### THE TASK
Transcribe exactly the entries from the "Task: Show the Object library" line to the end, both included, minus pictures.

***** EXERCISE DATA

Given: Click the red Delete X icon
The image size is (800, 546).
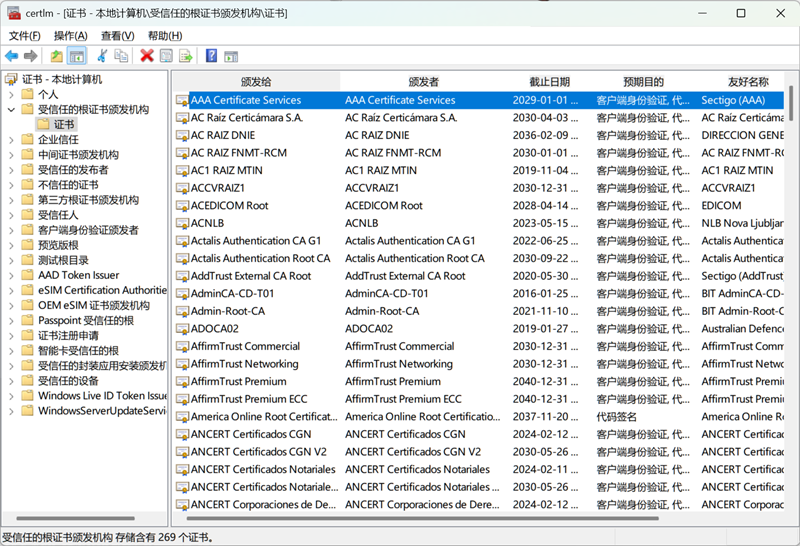Looking at the screenshot, I should click(x=147, y=56).
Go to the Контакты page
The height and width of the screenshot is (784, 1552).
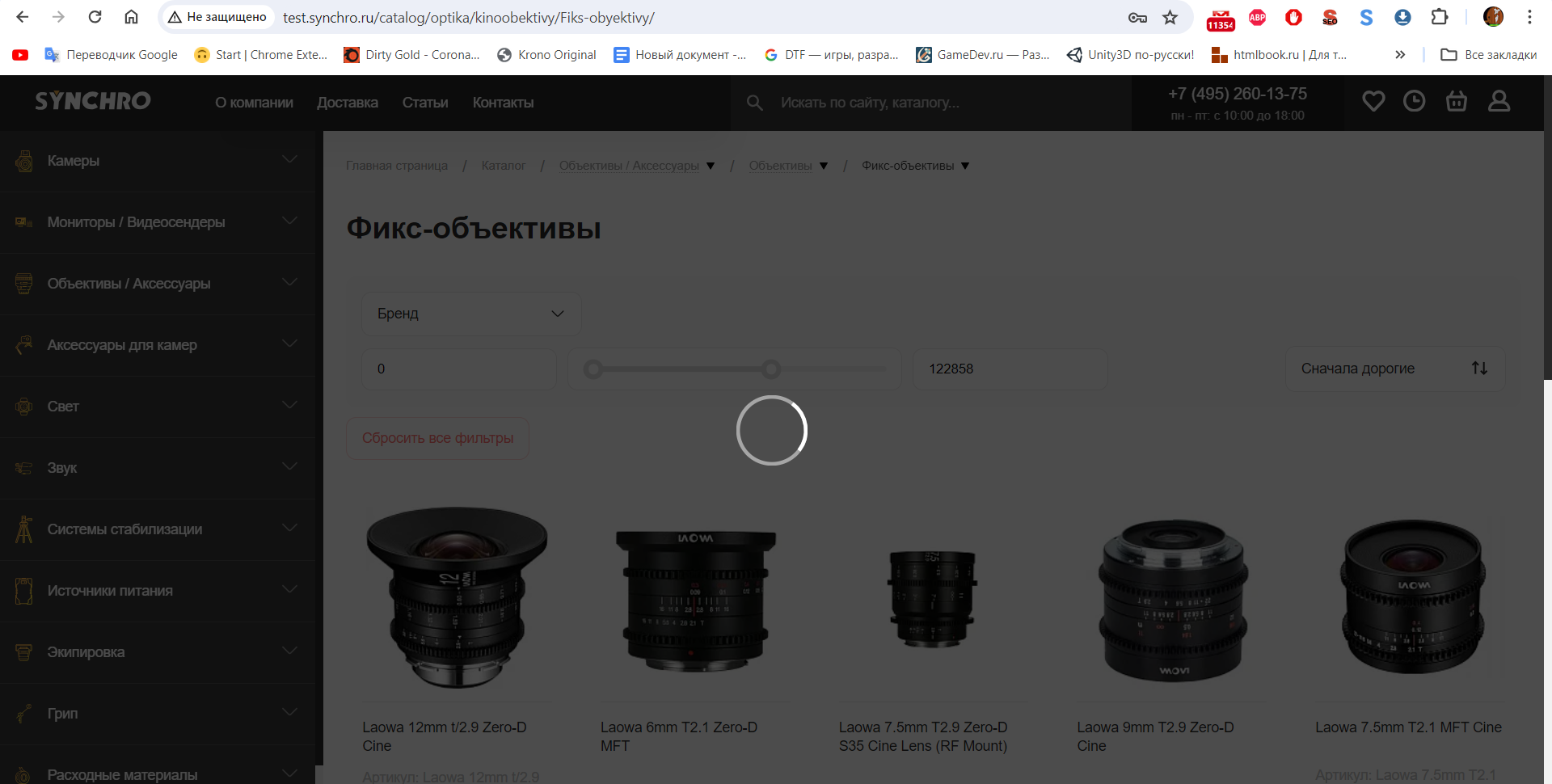[503, 103]
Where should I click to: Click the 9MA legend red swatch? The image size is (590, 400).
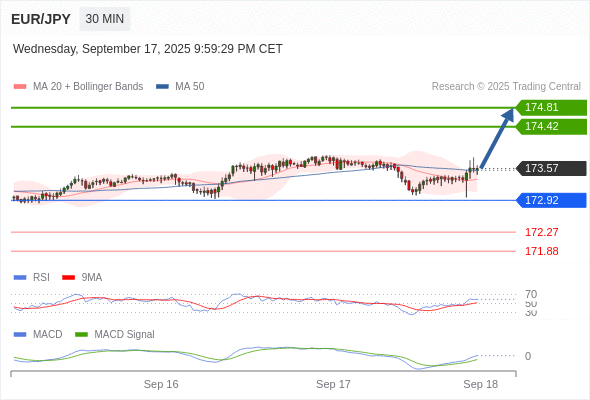pos(68,278)
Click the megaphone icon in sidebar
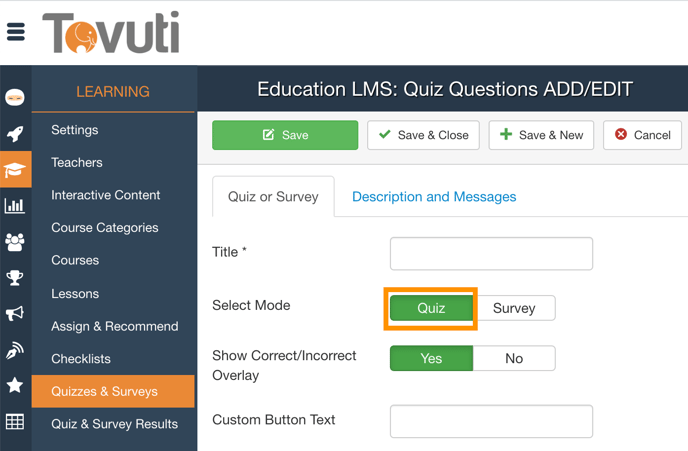This screenshot has width=688, height=451. coord(15,314)
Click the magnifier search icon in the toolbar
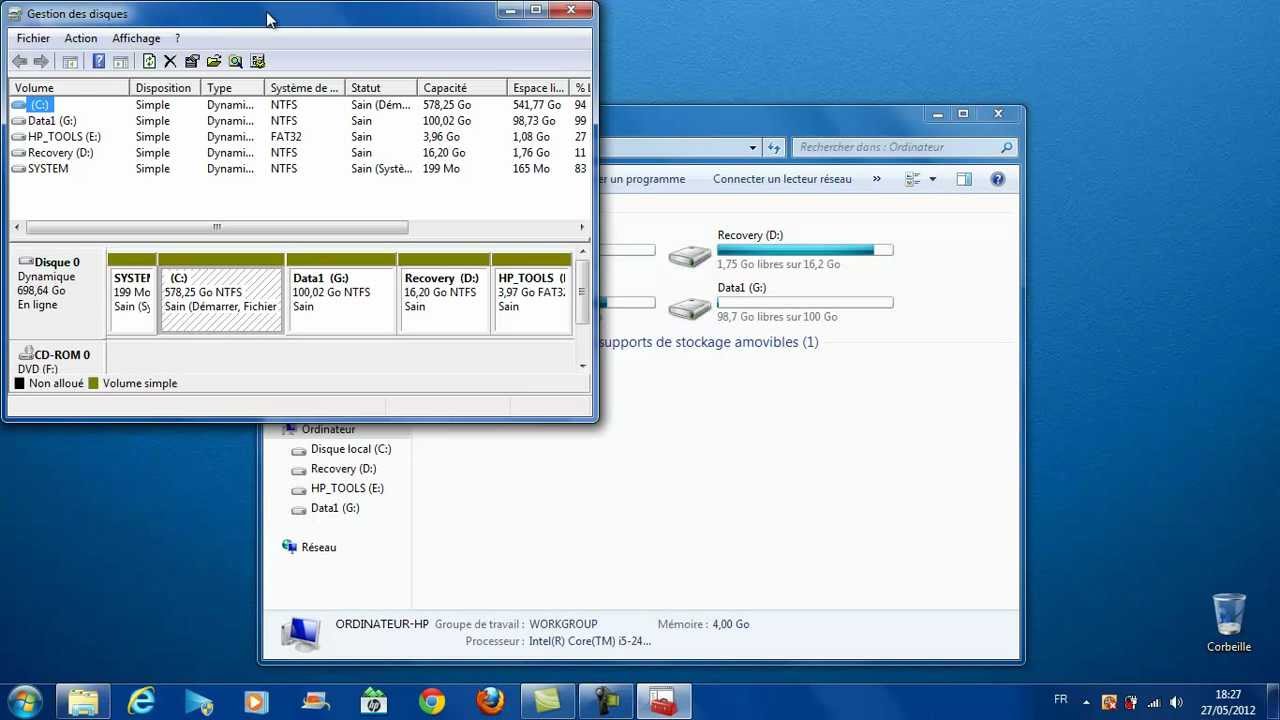 click(x=236, y=62)
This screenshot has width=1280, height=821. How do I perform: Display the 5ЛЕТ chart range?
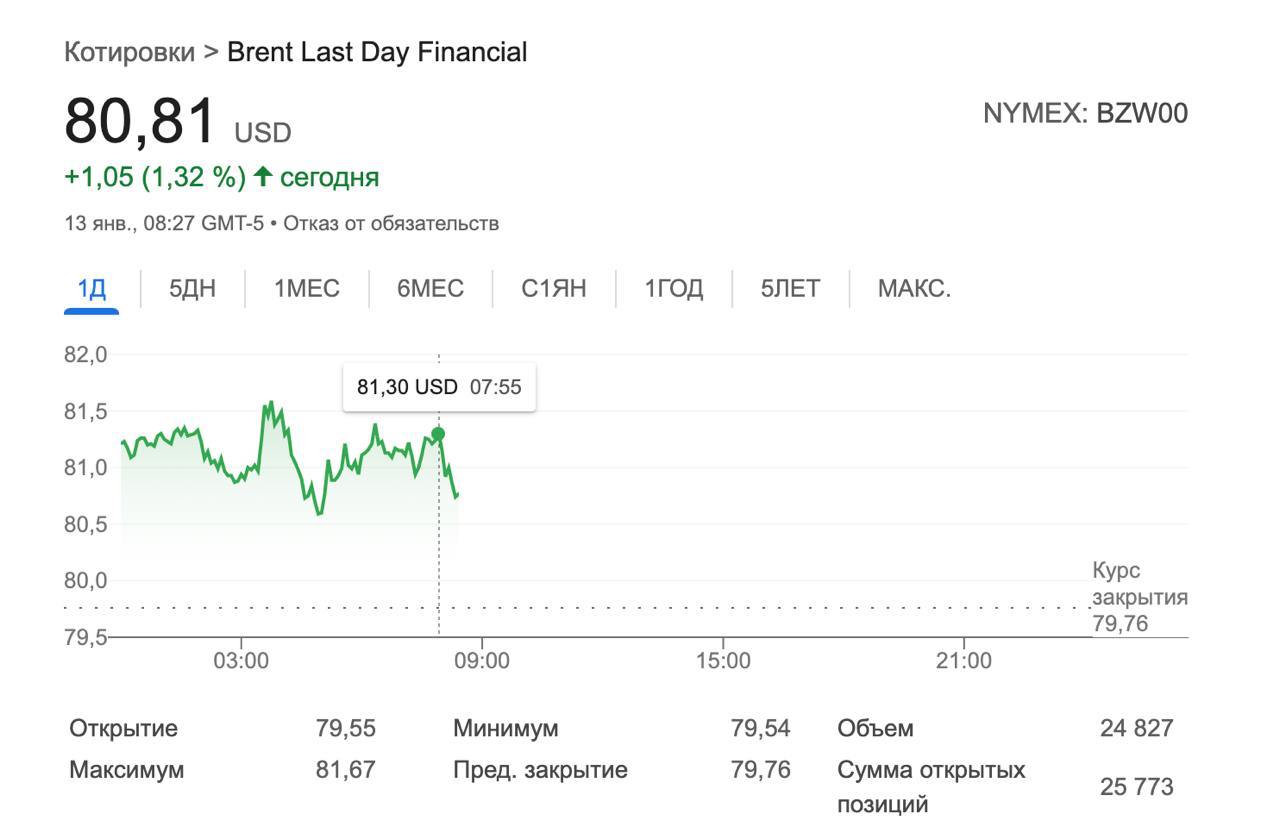(x=790, y=289)
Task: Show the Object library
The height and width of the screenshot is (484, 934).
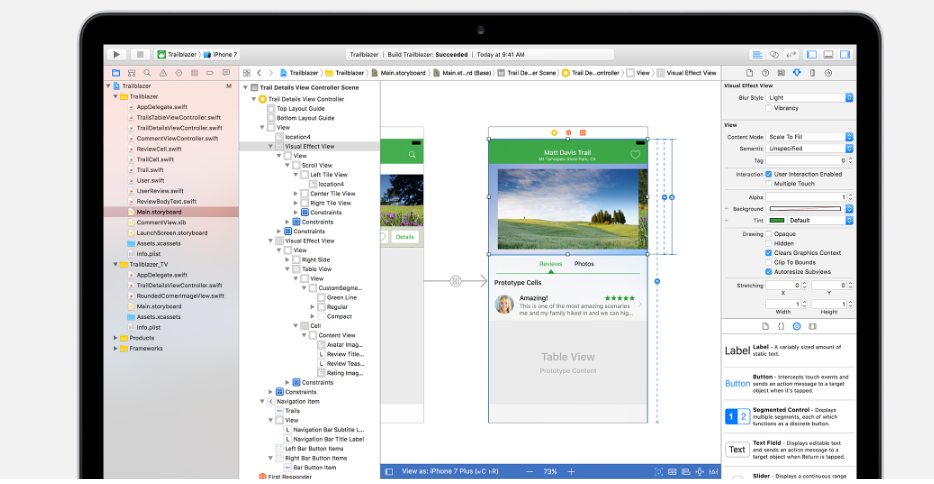Action: 796,326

**********

### TASK RESULT
Task: Show the Object library
The height and width of the screenshot is (484, 934).
Action: 796,326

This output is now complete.